When these old boots had soles, my boys,
They never thought to shirk
Rose early every morning, boys, 
And they tramped their way to work
They carted coal round London town
And navvied on the line**
They walked the ground behind the plough
And down the dark coal mine.
And they don't make 'em like that any more.

When these old boots had soles, my boys,
They marched to foreign lands
With brothers, fathers, uncles
And a mil-i-tary band
The drums were beat so loudly
And the bugles they were blown
Till one rainy April morning
They came limping home alone
And they don't make 'em like that any more.

When these old boots had soles, my boys,
They danced the whole night through
On flagstone floors in many a pub
They beat a fine tattoo
If someone played the fiddle, boys,
These boots would never rest
To a good old Yarmouth hornpipe tune
They stepped it with the best.
But they don't make 'em like that any more.

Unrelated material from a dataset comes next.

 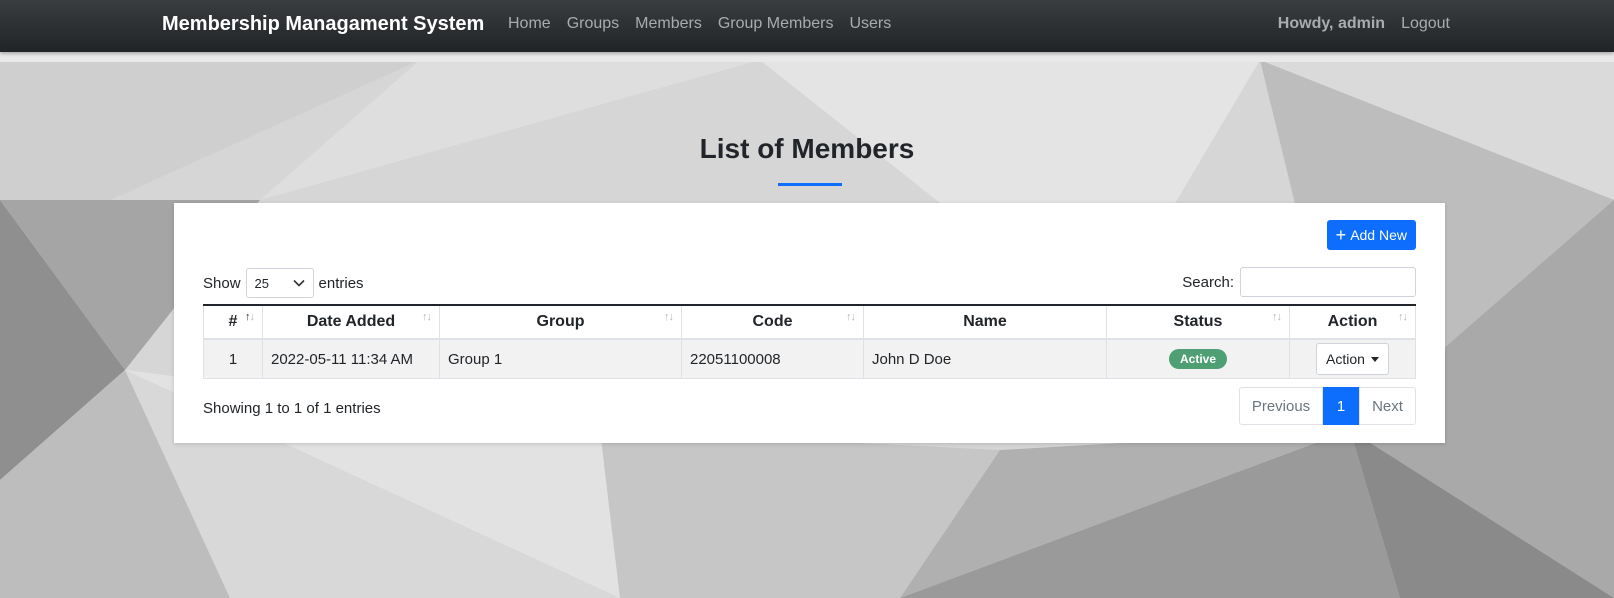 What do you see at coordinates (985, 322) in the screenshot?
I see `column-header-name: Name` at bounding box center [985, 322].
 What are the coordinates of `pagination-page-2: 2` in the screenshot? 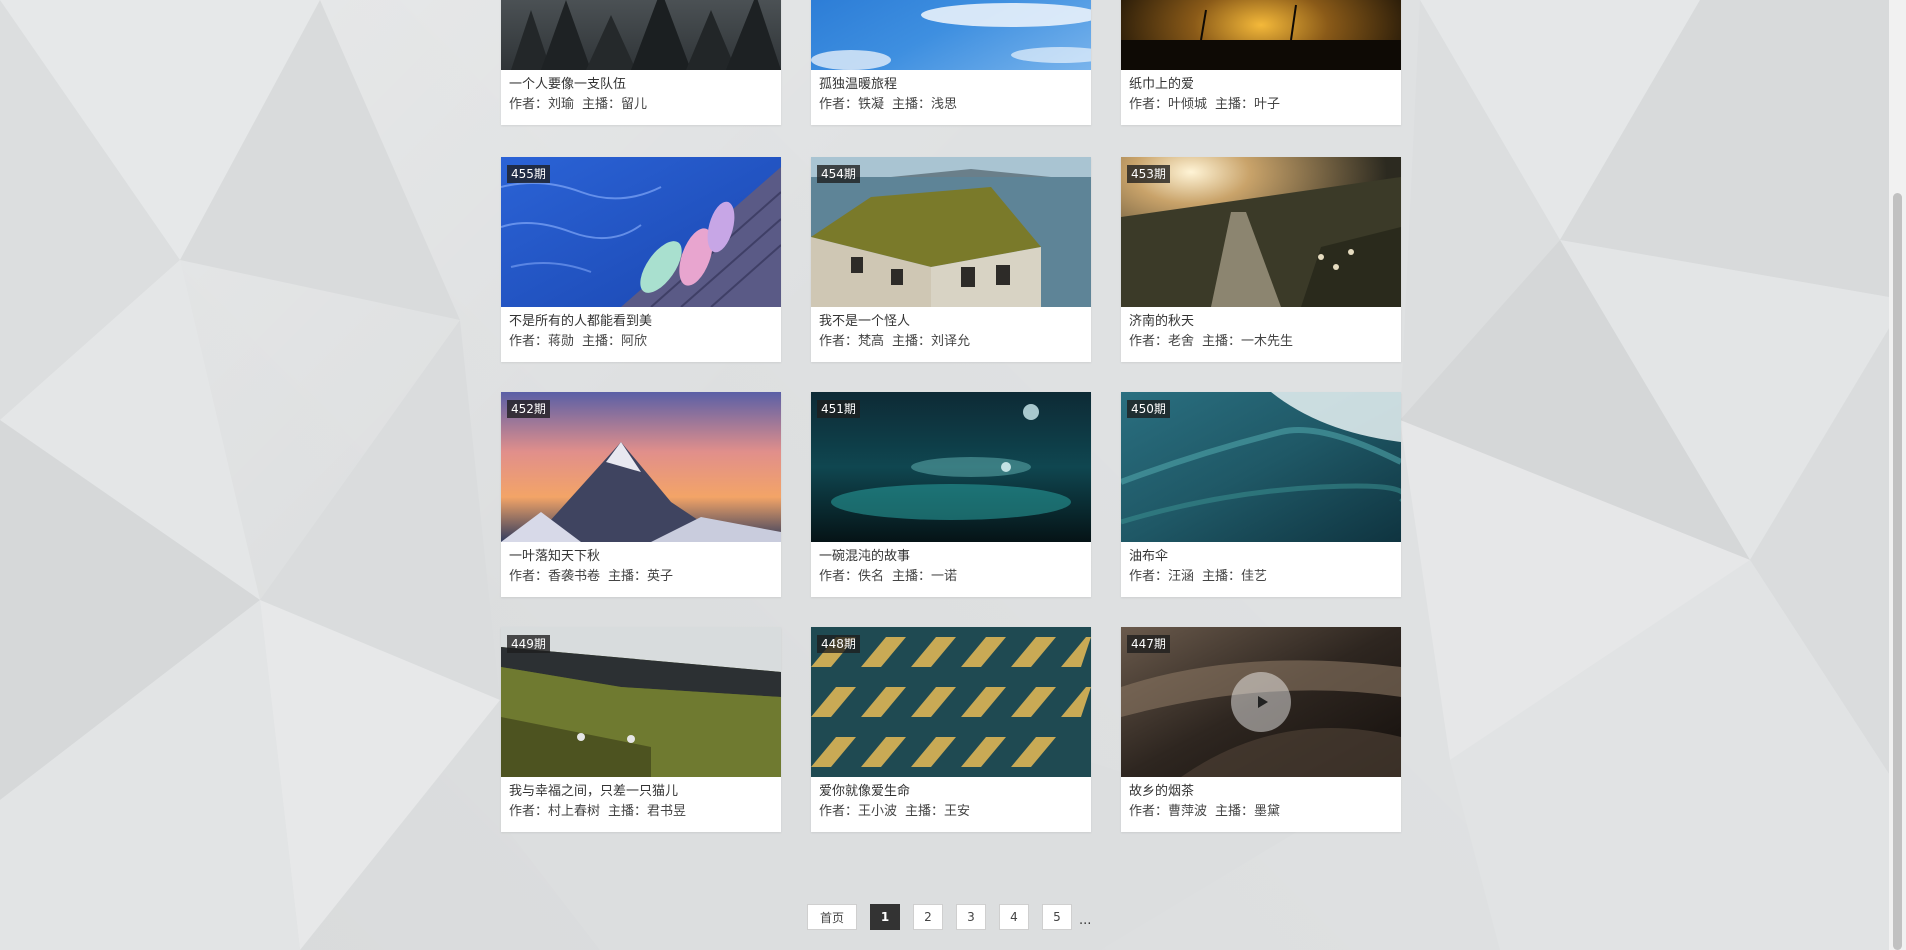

Now these old boots have holes, my boys,
The leather's worn right through,
The missus says to chuck 'em out
But that I'll never do
They walked a land I'll never know
'cos these old boots ain't mine
No, these are granddad's "daisy roots"
And he's been gone some time.
And they don't make 'em like that any more.
* the last two lines of this verse are lifted directly from an old comic song my mother sings called Paddy And The Rope (And they don't write 'em like that any more.) 

** the men who built the railways and canals in England were known as Navvies or Navigators.

Take care.


  1. Some of those daisy roots would have made their way to Canada where they traveled to logging camps, or virgin forest waiting to be turned into farms or fishing villages on the ocean coasts. Sturdy boots on the feet of sturdy men. Got music to go with your verse? Perhaps you could play your squeezebox and sing along and post a video.

    1. You've got it exactly, Jenny, they went all over the world. yes, I've got a tune but as yet I can't play it very well!

  2. I agree with Jack, you do have a talent!

  3. Boots have tales to tell as do other parts of clothing we wear. Liked the song -- would have liked to hear your mother sing it -- barbara

  4. I'd love to have heard this sung. Evocative, fun, and super-creative!

  5. very well thought out; lovely creativity happening John

  6. That's so well done. I'd love to hear it sung or read out loud. Wonderful.

  7. ---I can almost hear the tune-I'm not musically gifted though
    it would be nice if you could put it on you tube for us

  8. I read it aloud and LOVED the rhythm. Very well done!

  9. We have stolen - oops! I mean adopted - rhyming slang downunder, but I'd never heard of Daisy Roots before! Love the saying and LOVE the poem!!

    1. I've just looked up rhyming slang on Wiki and it seems that your rhymes are different ones to ours. I might just do a post on slang some day.

  10. Excellent - bit of a history (and some geography) lesson in there too.